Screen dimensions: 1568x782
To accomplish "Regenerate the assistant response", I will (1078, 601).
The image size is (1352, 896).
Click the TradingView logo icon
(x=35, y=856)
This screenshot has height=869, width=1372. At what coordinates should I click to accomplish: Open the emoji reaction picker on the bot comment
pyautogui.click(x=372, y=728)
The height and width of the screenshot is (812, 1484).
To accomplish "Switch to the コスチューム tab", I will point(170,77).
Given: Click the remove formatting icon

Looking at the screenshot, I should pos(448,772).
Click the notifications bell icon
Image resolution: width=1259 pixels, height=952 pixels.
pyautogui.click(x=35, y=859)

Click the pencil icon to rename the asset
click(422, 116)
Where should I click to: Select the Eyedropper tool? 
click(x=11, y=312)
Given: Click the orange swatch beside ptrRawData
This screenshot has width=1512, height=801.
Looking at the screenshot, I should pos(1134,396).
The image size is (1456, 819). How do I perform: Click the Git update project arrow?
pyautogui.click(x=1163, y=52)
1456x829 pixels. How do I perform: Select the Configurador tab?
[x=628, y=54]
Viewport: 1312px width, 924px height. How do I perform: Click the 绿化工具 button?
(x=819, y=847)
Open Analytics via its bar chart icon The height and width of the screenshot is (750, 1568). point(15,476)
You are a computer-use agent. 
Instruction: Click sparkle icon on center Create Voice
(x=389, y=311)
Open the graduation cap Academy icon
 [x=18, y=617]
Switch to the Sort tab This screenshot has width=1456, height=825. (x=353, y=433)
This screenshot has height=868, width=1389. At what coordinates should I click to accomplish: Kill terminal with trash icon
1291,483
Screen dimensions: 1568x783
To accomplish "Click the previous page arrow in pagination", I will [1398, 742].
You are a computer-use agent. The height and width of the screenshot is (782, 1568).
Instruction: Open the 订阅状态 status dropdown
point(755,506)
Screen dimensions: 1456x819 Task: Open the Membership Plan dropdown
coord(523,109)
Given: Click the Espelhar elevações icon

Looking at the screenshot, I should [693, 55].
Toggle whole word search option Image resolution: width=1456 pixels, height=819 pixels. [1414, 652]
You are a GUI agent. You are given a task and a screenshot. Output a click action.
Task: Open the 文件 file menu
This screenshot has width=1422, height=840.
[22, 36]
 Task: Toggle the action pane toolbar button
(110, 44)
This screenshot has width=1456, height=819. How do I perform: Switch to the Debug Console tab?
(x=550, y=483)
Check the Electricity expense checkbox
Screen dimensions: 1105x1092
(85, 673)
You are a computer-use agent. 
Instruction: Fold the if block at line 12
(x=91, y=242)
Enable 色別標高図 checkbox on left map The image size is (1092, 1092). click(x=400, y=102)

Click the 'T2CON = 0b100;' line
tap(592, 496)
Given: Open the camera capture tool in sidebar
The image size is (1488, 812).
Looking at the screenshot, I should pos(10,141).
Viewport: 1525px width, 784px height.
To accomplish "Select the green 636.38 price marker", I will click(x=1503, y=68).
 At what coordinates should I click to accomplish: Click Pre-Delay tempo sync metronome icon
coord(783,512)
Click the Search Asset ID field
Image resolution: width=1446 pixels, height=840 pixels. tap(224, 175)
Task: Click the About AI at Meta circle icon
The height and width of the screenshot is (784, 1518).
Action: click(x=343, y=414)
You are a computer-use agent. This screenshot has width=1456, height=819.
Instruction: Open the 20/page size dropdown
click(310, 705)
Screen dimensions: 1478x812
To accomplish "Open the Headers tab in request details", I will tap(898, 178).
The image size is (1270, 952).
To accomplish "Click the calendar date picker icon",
■ ■ ■ ■
▶ [TRY IT]: Please return the lines above exactly, from the first one down to the line with "The height and width of the screenshot is (812, 1484).", and stop after that line.

▶ [COMPLETED TASK]:
Screen dimensions: 1568x782
To accomplish "Regenerate the assistant response", I will (1078, 601).
The image size is (1352, 896).
Click the TradingView logo icon
(x=35, y=856)
This screenshot has height=869, width=1372. At what coordinates should I click to accomplish: Open the emoji reaction picker on the bot comment
pyautogui.click(x=372, y=728)
The height and width of the screenshot is (812, 1484).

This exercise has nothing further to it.